When your heart skips a beat, flutters or races away it could be the beginning of a serious rhythm called atrial fibrillation (Afib for short). Sometimes patients have no symptoms at all and are surprised when an EKG is done and shows Afib.
Some of the common questions that I get asked about Afib are:
How common is Afib?
•It is one the most common rhythm problems. An estimated 2.7–6.1 million people in the United States have AFib. With the aging U.S. population, this number is expected to increase in the future.
•Approximately 2% of people younger than age 65 have AFib, while about 9% of people age 65 years or older have AFib.
•African Americans are less likely than those of European descent to have AFib.
•Because AFib cases increase with age, and women generally live longer than men, more women than men experience AFib.
•Women with Afib also have a higher risk of stroke than men.

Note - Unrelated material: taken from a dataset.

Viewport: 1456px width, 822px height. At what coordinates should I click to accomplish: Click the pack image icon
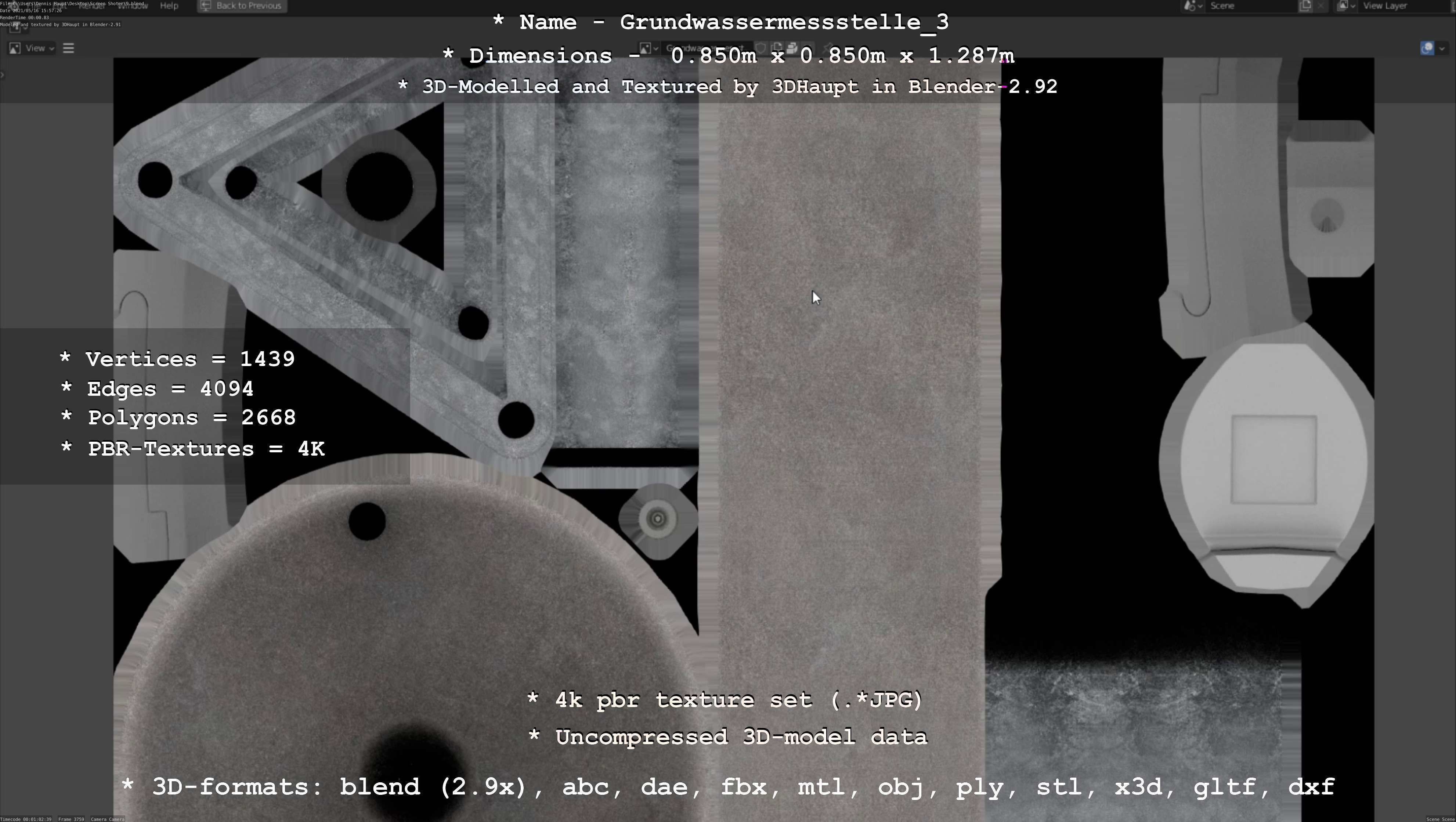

What are the common causes of Afib?
Aging is the most common cause of Afib. Other causes are sleep apnea, a hyperactive thyroid and excessive alcohol consumption.
What are the symptoms of Afib?
Some people who have AFib don’t know they have it and don’t present symptoms. Others may experience one or more of the following symptoms:
• Irregular heartbeat
• Heart palpitations(rapid, fluttering, or pounding)
• Extreme fatigue
• Shortness of breath
• Chest pain
Can I limit my Afib episodes?
You can- by eating well, participating in moderate exercise, drinking alcohol in moderation, losing weight, and treating high blood pressure, sleep apnea or a thyroid problem.
My mother had Afib, is it genetic?
If I don’t have any symptoms of Afib, why should I care?
You should…Even if Afib causes you no symptoms; it still has the potential to cause devastating strokes. We use a stroke risk assessment score called the CHADS VASc score. If the score is two or more, you should be on blood thinners such as Warfain, or the newer ones such as Eliquis or Xarelto.
Why do strokes occur with Afib?
When you have Afib, the upper chambers of your heart stop pumping blood (luckily, we don’t need these chambers to pump blood through our body, that’s the job of the lower chambers, the ventricles). When this happens, blood stagnates in a small pouch called the left atrial appendage and clots form. These clots maybe be thrown to the brain and cause strokes.
I don’t like the idea of taking a blood thinner or I have had bleeding with a blood thinner, is there an alternative?
Yes, there is! Last year the FDA approved a device called the Watchman device which is implanted in the heart to occlude or block the left atrial appendage. This device is as good as warfarin in preventing stokes with no long term bleeding risk.
I have frequent symptoms of heart racing, shortness of breath, fatigue and have Afib. How can I get back to a normal rhythm and stay there?
If you are experiencing Afib, the quick way to get back to normal rhythm is to have a shock across your chest (with sedation!) called a cardioversion. Sometimes this does not work and then you may need medication and even a procedure called an ablation.
What is the usual patient that needs an ablation?
A patient has symptoms of Afib, when their medication designed to keep the heart in normal rhythm has failed.
Do pacemakers help with Afib?
Not really, unless there is an associated slow heart rate. In some situations when medications have failed, we do a quick ablation called an AV Node Ablation after a pacemaker procedure is performed. This prevents the pulse from going fast even if you are in Afib.